Facts are often inconvenient, sometimes disturbing and occasionally alarming.

The plain fact of despicable, degenerate cruelty inflicted on children by grooming gangs, provokes despair.

As I made clear whilst speaking in a recent House of Commons debate, to bring vindictive abusers to justice and show solidarity with their victims, we have a communal duty to seek truth, regardless of how distressing it may be.

MP Sir John Hayes (44527581)
MP Sir John Hayes (44527581)

In Oxford, 373 children, including 50 boys, were targeted by sexual predators over a 16-year period, according to a serious case review.

In Rotherham, 1,500 children—most of them white girls between the age of 11 and 15—were sexually abused.

In Rochdale, nine men who abused girls as young as 13 were convicted over a child sex grooming ring.

The reviews into these horrendous events make clear that concerns about ‘causing offence’ left hundreds of children vulnerable to sexual exploitation.

For amongst the authorities who should have known better, a fiction prevailed, that identifying perpetrators from minority communities – which might risk the spurious charge of ‘racism’ – was somehow inappropriate.

All kinds of people do all kinds of wicked things – from all parts of the country and of all ethnicities, but, as former Home Secretary, Sajid Javid and the current holder of that post, Priti Patel rightly maintain, that is neither a reason nor an excuse for failing to identify and punish paedophiles with common characteristics.

In Rochdale, for example, the evidence is clear – eight of the nine convicted were of Pakistani origin. Accusing elements of the Pakistani community of “burying their heads in the sand”, Mohammed Shafiq, chief executive of the Ramadhan Foundation, said such criminals were “bringing shame on our community”.

That Priti Patel has now insisted that research into the characteristics of grooming gangs will be published is bold and just.

It is high time that all in power follow her lead and deal in hard facts, not utopian fiction.

A common denominator in Oxford, Rochdale and Rotherham, was the use of taxis, used to pick up young girls from care homes and schools .

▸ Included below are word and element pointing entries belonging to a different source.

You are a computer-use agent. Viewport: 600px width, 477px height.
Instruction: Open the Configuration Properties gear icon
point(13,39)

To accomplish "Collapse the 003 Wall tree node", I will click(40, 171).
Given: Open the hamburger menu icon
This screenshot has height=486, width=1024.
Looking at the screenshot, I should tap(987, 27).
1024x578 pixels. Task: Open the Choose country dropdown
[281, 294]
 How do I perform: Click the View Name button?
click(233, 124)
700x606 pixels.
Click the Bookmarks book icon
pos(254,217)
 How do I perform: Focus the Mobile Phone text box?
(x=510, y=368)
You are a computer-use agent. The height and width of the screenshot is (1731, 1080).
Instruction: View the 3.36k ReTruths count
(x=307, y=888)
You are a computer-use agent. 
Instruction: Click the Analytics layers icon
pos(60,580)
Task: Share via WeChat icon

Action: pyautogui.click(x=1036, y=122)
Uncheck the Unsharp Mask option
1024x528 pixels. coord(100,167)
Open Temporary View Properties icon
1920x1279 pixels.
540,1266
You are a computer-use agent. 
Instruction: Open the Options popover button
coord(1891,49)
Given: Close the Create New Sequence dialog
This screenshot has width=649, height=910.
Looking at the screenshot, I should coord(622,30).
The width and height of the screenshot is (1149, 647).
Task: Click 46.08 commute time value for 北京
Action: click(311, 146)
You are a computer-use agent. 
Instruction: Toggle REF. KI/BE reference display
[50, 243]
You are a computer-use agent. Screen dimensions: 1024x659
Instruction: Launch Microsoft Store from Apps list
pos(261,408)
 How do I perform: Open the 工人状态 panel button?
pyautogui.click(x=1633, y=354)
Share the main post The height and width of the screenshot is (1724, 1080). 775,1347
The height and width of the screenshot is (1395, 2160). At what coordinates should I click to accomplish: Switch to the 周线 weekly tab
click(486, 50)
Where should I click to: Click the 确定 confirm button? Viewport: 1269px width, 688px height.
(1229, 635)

As the Minister of State for Transport, in 2018 I commissioned a report into taxi licensing with a view to putting safety first.

That report, which was conducted by Professor Mohammed Abdel-Haq on my behalf, looked at how taxis could be made safer, partly informed by the events in Rochdale, Rotherham and elsewhere.

It is imperative that the Government now look again at that report and put its recommendations in to law. To which end, speaking in the House of Commons, I urged Ministers to reconsider effective legislative proposals first proposed by my friend and Labour colleague, Daniel Zeichner MP.

Our nation must work urgently to ensure grooming gangs, whoever they may be, are relentlessly pursued and punished.

We owe that, as a matter of respect, to previous victims and as a matter of care to those who might suffer in the future.

We also owe it to the vast majority of our British Asian community who share my horror at what occurred. We owe it too to our shared conscience, for if we care enough, we must do enough to protect the vulnerable from harm.